Continuant de faire découvrir au public les derniers lauréats de l’Académie qu’il partage avec la Fondation Royaumont, le musée d’Orsay boucle la boucle, après avoir donné à entendre la soprano Axelle Fanyo, le ténor Kaëlig Boché et la basse Mikhaïl Timoshenko : pour cette saison 2021-22, un quatrième récital de midi à l’Auditorium donne carte blanche à la mezzo-soprano Grace Durham. Toujours placé dans le cadre du « Triomphe de la mélodie et du lied », ce concert propose un programme couvrant plus d’un siècle et demi de musique et lorgnant nettement vers l’opéra, pour notre plus grand bonheur.
Les Cinq mélodies populaires grecques entrent bien, elles dans les limites prévues : cinq miniatures aux climats variés, pour lesquelles Ravel a su ciseler des accompagnements précieux. Premier atout majeur de Grace Durham : une diction absolument irréprochable du français, qui ne concerne d’ailleurs pas que son français chanté, puisque les quelques phrases prononcées par la chanteuse pour accueillir le public sont elles aussi dénuées de toute forme d’accent étranger. Si tous les étudiants de Cambridge maîtrisent notre langue comme Grace Durham, on s’incline bien bas devant le système universitaire anglais. Second atout : un don pour l’incarnation qui permet à la mezzo de trouver le ton juste, formidablement bravache dans « Quel galant m’est comparable » ou délicatement épris dans « Le réveil de la mariée ». Parmi les sept Mélodies tziganes de Dvořák, seule la quatrième a atteint une célébrité mondiale (appelons-la « Chansons que m’apprenait ma mère » même si elle n’a pas de titre français officiel), mais il est intéressant de pouvoir entendre la totalité du recueil. On ne tentera pas d’évaluer la prononciation du tchèque, mais Grace Durham interprète ces pages avec conviction et une belle palette d’affects.
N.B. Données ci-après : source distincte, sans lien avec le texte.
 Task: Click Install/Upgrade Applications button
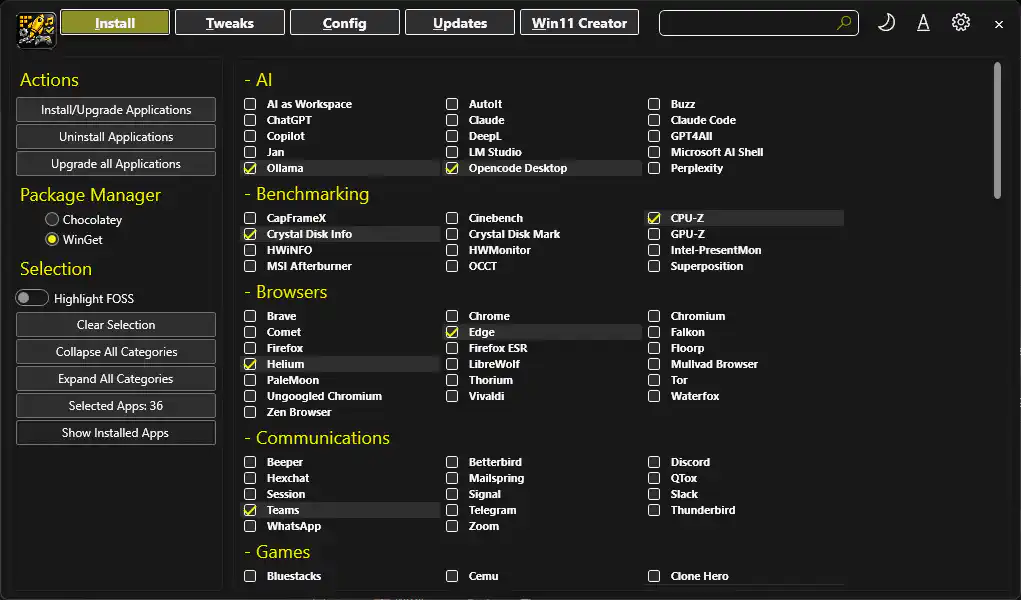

Le récital s’était ouvert avec une « mélodie » qui est plutôt une cantate, une grande scène de concert : Ariane à Naxos de Haydn. Si virtuose dans Ravel et Dvořák, le pianiste Edward Liddall y trouvait des grâces de pianofortiste, et la chanteuse laissait s’y épanouir un vrai talent de tragédienne, depuis le réveil d’une héroïne encore toute ensommeillée jusqu’aux cris de rage suscités par le départ sans retour de Thésée. Mais c’est avec La Dame de Monte-Carlo, autre opéra miniature, que se trouvent réunies toutes les qualités de Grace Durham : une fois encore, un français à rendre jaloux nos compatriotes ; une nature théâtrale qui fait un sort à chaque vers du texte de Cocteau, avec des gestes toujours adéquats ; un timbre superbe qui, dans cette œuvre souvent interprétée par des sopranos, évoque ici les couleurs d’une Rita Gorr. Très vivement applaudie, la mezzo-soprano s’accordera en bis le plaisir de chanter dans sa langue : « O Waly, Waly », folk song de Britten, plein d’émotion retenue.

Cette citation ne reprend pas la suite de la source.